Dawkins bringt uns dann zur Frage der Zeit. Zeitskalen und die verschiedenen Messmethoden (und wie sie sich gegenseitig stützen) werden beschrieben. Ein ganzes Kapitel ist daraufhin Experimenten und Beobachtungen gewidmet bei denen Evolution direkt beobachtet wird. Auch die Mär des ‘fehlenden Bindeglieds’ in der evolutionären Kette (missing link) wird demontiert und dieses Argument wird dann auf den modernen Menschen ausgeweitet.
Ein weiteres Kapitel nimmt sich der Entwicklungsbiologie an und Dawkins zeigt an diversen Beispielen, wie ohne übergeordnete Choreographie mit lokal befolgten Regeln die Illusion einer solchen entstehen kann (You did it yourself in nine months!).

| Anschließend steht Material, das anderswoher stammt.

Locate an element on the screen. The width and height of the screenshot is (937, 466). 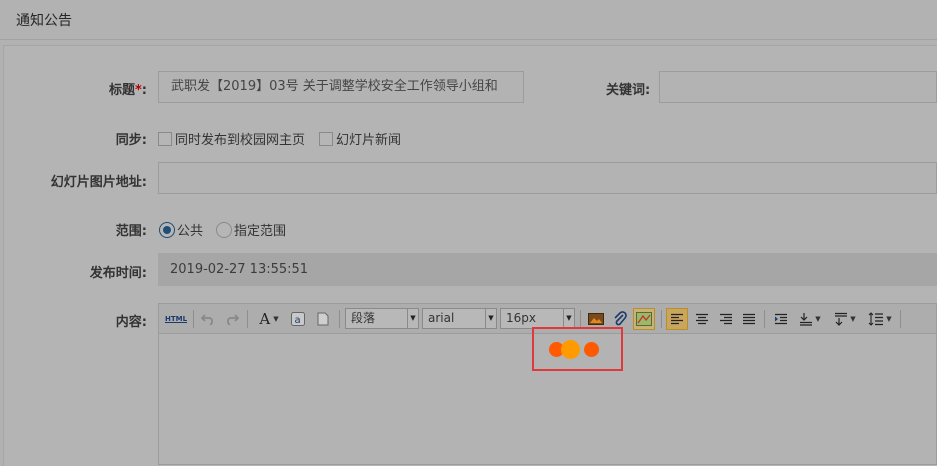
scope-public-radio: 公共 is located at coordinates (181, 230).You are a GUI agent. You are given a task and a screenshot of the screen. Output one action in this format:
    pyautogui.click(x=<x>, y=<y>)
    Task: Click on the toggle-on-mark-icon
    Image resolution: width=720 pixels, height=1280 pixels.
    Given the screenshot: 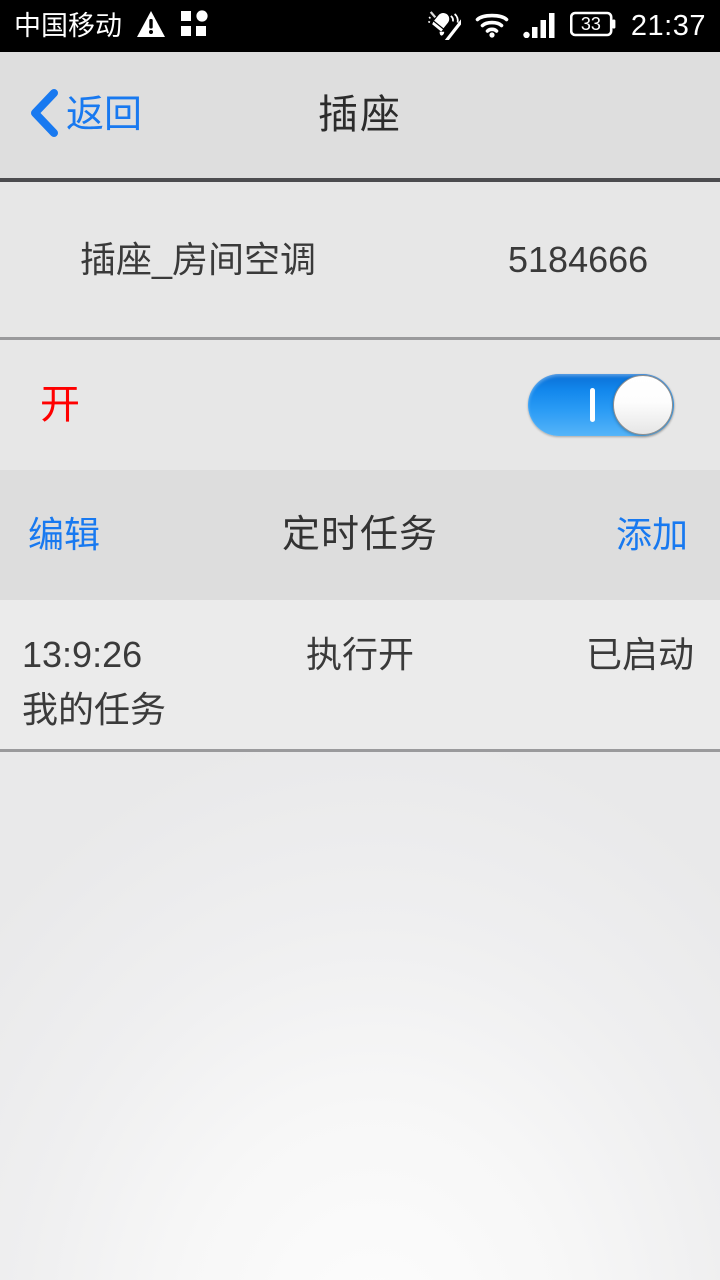 What is the action you would take?
    pyautogui.click(x=592, y=405)
    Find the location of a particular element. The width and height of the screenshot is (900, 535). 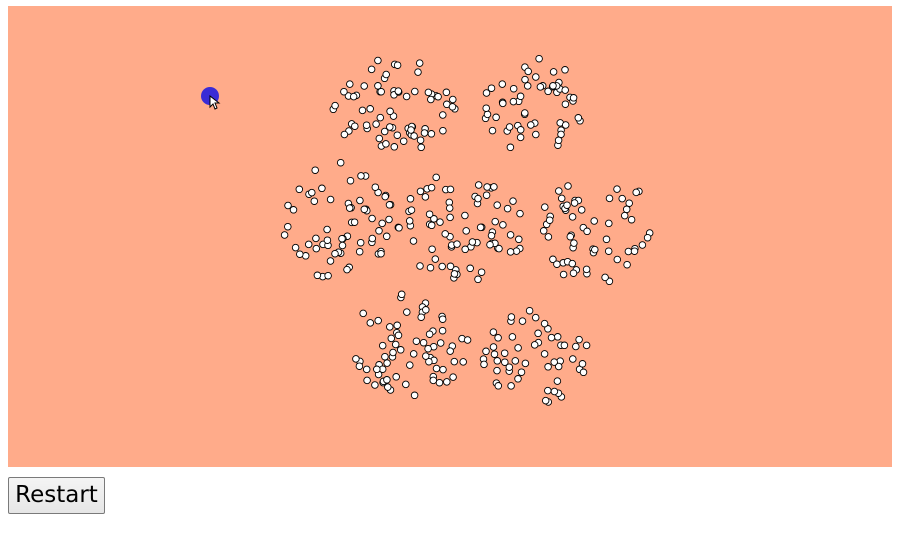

Darauf beschreibt er wie eine neue Spezies entsteht um im nächsten Kapitel zu zeigen wie unser Bauplan sozusagen, die Baupläne aller unserer gemeinsamen Vorfahren (und einen solchen haben wir ja mit allem was lebt) nicht nur beinhaltet, sondern deswegen oft auch nicht so effizient sind, wie sie sein könnten.
All dies mündet im einzigen Kapitel in dem Dawkins Religion mehr oder weniger direkt anspricht und welches er dem widmet, was er Evolutionäre Theodizee nennt. Er zeigt darin warum Leiden, Ineffizienz und Brutalität im Lichte der Evolution betrachtet viel mehr Sinn ergeben als wenn man die Existenz eines ‘intelligenten Designers’ annimmt. Amoralität und gesamthafte Ineffizienz sind einfach und logisch als Produkte eines evolutionären Prozesses zu erklären.
Im letzten Kapitel analysiert er Satz für Satz einem Abschnitt von Darwin in dem der Meister selber das moralische Paradox, welches er in diesem Weltverständnis erkannte, abhandelt:
Endlich mag es wohl keine auf dem Wege der Logik erreichte Folgerung sein, es entspricht aber meiner Vorstellungsart weit besser, solche Instincte, wie die des jungen Kuckucks, der seine Nährbrüder aus dem Neste stösst, wie die der Ameisen, welche Sclaven machen, oder die der Ichneumoniden, welche ihre Eier in lebende Raupen legen, nicht als eigenthümliche oder anerschaffene Instincte, sondern nur als unbedeutende Folgezustände eines allgemeinen Gesetzes zu betrachten, welches zum Fortschritt aller organischen Wesen führt, nämlich: Vermehrung und Abänderung, die Stärksten siegen und die Schwächsten unterliegen.
(Aus: Entstehung der Arten, Kapitel 8 ‘Instinct’, 1899)
Gelingt es Dawkins nun, sein Ziel zu erreichen? Es bleibt zu befürchten, dass kaum ein Kreationist sich durch egal welche Menge an Beweisen von seiner Überzeugung abbringen lassen kann. Wäre dies möglich, gäbe es wohl gar keine Kreationisten. Leute hingegen, die meinen in dieser Diskussion auf dem Zaun zu sitzen und anfällig auf das ‘Unterrichtet die Kontroverse’ Argument sind, diese können vermutlich von der erdrückenden Beweislast überzeugt werden.
Aber auch für alle anderen sei das Buch empfohlen. Wer ein paar Semester Biologie belegt hat (und dazu gehöre ich nicht), wird wohl inhaltlich nichts neues lernen. Sie oder er kann aber lernen, wie komplizierte Sachverhalte in einer Diskussion mit Laien vermittelt werden können und auf welcher Ebene man den gängigen kreationistischn “Argumenten” entgegentreten sollte. Alle anderen werden wohl wie ich nicht nur den klaren Stil von Dawkins geniessen (es gibt wenige Sachbücher die ich mit dem gleichen Vergnügen wie ein Roman lese), sondern auch viele neue Details aus der Biologie lernen, die von Zellbiologie bis zur Parallelwelt der Beuteltiere reicht, von der Länge des Kehlkopfnervs bei Giraffen bis zum skurril in der Gegend hängenden Samenleiter bei den Männchen des Homo Sapiens. Für mich eine absolute Leseempfehlung.